I certainly don't have that answer, but it has led me to think extensively about education. What is it? Can it be compelled? How does it differ from schooling?

As I contemplate these and other questions, I have offered my son the following two-part challenge:

1. Think of three things that you want to learn. These do not have to be academic; they need not even involve books or formal research. Perhaps he wants to learn how to drive a stick-shift. Maybe he wants to learn how to make cream puffs. Maybe he wants to learn how to play more than just the guitar intro to Back in Black. For the purposes of this challenge, almost anything goes. I did stipulate that it cannot be illegal, unreasonably dangerous, harmful, or fueled by hate. Beyond that, he is limited only by his imagination.

2. Think of three things that you want to do, to earn, or to accomplish. Again, there is a world of possibility here. I know he wants his driver's licence. Great. Put it on the list. Does he want to go SCUBA diving? Rock climbing? Does he want to dig a root cellar? Fine. List it. I just want him to think about what he really wants to accomplish.

I have now put the challenge forward, but I do not want an immediate response. He still has three more weeks of school, and I will remind him of the challenge frequently during this time. By the end of this month, however, I want him to have developed these two ideas. What does he want to learn? What does he want to do?
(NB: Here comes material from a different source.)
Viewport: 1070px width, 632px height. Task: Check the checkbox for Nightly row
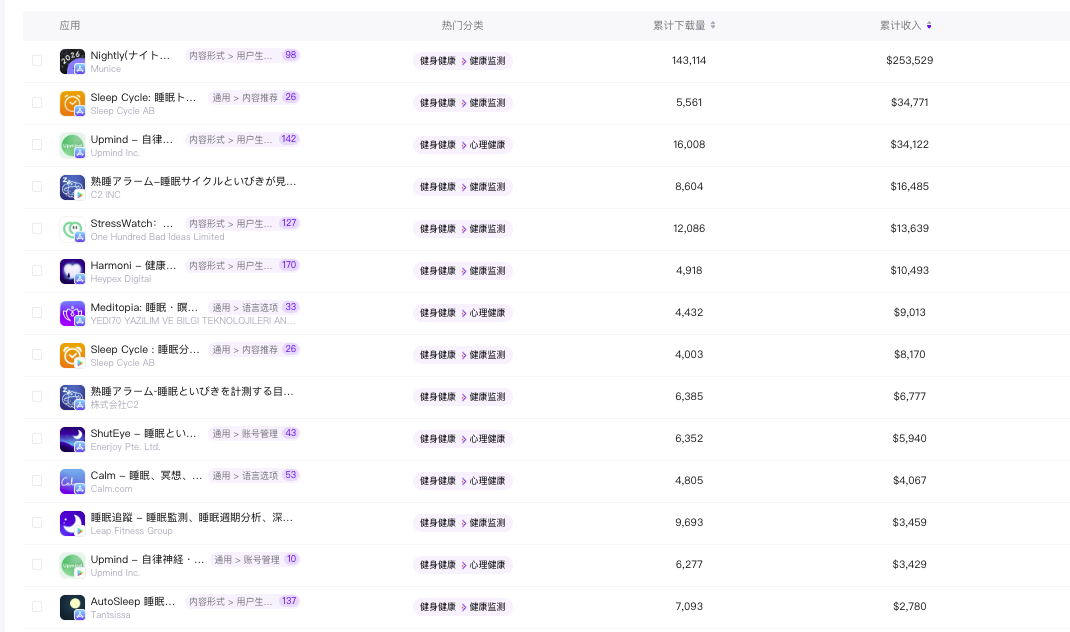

And I did not guarantee that I would make these things happen for him. But I will do my best to help him find a way to access the tools he needs to pursue at least one item from each list during the course of the summer.

I want him to know that education, insofar as it includes the pursuit of knowledge that adds to a sense of self and fulfillment, is within his reach.

But he will have to do the reaching on his own.